[Item coordinate data]
........
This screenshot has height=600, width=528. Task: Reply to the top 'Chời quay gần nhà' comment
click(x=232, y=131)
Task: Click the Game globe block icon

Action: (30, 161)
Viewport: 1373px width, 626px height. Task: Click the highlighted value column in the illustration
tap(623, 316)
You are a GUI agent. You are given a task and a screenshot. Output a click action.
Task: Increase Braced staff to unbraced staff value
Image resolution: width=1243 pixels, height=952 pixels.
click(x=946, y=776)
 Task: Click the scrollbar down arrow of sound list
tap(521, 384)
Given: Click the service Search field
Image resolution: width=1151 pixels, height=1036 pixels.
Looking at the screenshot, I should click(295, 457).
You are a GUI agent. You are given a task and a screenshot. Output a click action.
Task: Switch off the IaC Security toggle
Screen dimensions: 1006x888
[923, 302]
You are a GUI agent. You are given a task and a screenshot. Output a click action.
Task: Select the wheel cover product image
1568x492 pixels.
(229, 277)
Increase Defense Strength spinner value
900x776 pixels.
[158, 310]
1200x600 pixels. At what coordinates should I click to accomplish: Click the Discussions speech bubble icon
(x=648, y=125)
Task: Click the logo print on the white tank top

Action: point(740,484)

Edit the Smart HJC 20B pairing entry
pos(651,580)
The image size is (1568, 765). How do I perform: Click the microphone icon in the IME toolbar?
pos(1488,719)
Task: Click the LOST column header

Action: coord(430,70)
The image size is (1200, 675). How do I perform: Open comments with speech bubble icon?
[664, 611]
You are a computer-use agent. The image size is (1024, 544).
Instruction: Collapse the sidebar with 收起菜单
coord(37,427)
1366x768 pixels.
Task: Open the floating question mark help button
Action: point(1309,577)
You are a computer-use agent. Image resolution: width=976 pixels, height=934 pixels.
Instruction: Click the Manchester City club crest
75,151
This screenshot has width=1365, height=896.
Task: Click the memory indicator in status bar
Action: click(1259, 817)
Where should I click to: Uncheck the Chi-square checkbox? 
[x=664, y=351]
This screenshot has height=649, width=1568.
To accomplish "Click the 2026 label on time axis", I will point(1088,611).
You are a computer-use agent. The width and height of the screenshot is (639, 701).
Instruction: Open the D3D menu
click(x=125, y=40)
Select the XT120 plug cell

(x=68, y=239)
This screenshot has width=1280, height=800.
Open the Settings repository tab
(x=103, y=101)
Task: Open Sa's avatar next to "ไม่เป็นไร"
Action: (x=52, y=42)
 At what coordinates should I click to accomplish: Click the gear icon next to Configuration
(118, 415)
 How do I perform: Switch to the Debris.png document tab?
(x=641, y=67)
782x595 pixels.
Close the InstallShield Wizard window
........
- Task to carry out -
Pick out every line in the listing above that contains the word "resolution" and copy each of those lines in full.

- Response for this exercise -
Image resolution: width=1243 pixels, height=952 pixels.
Image resolution: width=1151 pixels, height=1036 pixels.
You are a computer-use agent. Image resolution: width=976 pixels, height=934 pixels.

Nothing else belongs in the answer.